Filter-thread: 67mm, the same as the Sony. [+]

Image stabilization: The Batis has its own optical image stabilization. The Sony lens has to rely on the built-in sensor-shift stabilization of more recent Sony A7 bodies. [+]

Auto focus: Yes with built-in AF drive. Manual-focus override is by simply turning the focus ring. The focus ring has a variable gearing that allows for very precise manual focus when turned slowly. Unfortunately this feature cannot be switched to linear gearing which makes smooth focus pulling for videographers almost impossible. The lens has a display for focus distance and depth of field. [+]

Covers full frame/FX or smaller.
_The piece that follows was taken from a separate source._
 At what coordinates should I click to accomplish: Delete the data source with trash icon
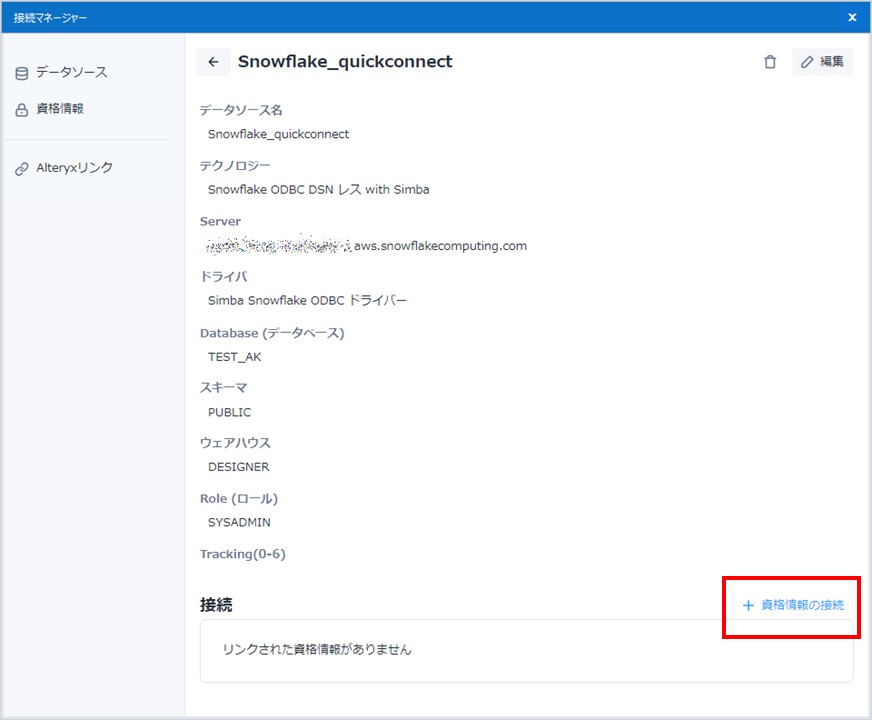770,62
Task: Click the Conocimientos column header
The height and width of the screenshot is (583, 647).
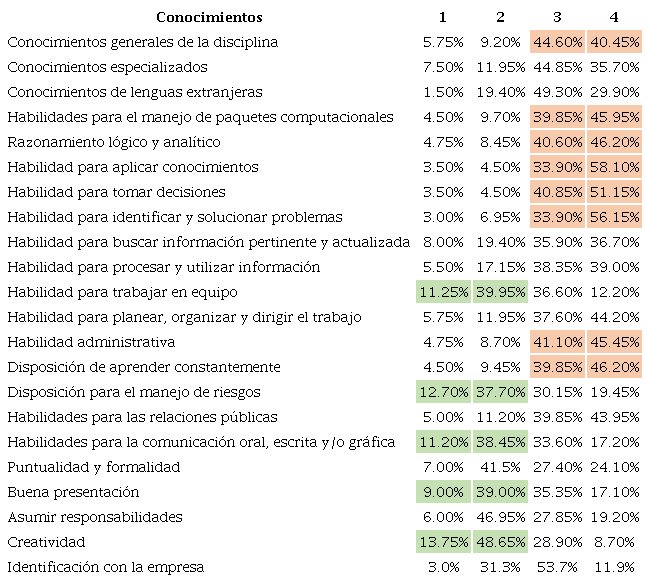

Same with the competition. [+]

Price: The lens currently sells for 1150 EUR (incl. 19% VAT) / 1200 USD. The Sony goes for 600 EUR / 600 USD. [0]

Comes with no pouch but the lens hood is included, reversible for transport. Same with the Sony. [0]

Aperture ring: no, just like the Sony. [0]

Sealing: yes, a rubber grommet at the lens-mount plus further special weather-sealing throughout the construction, just like the Sony. [+]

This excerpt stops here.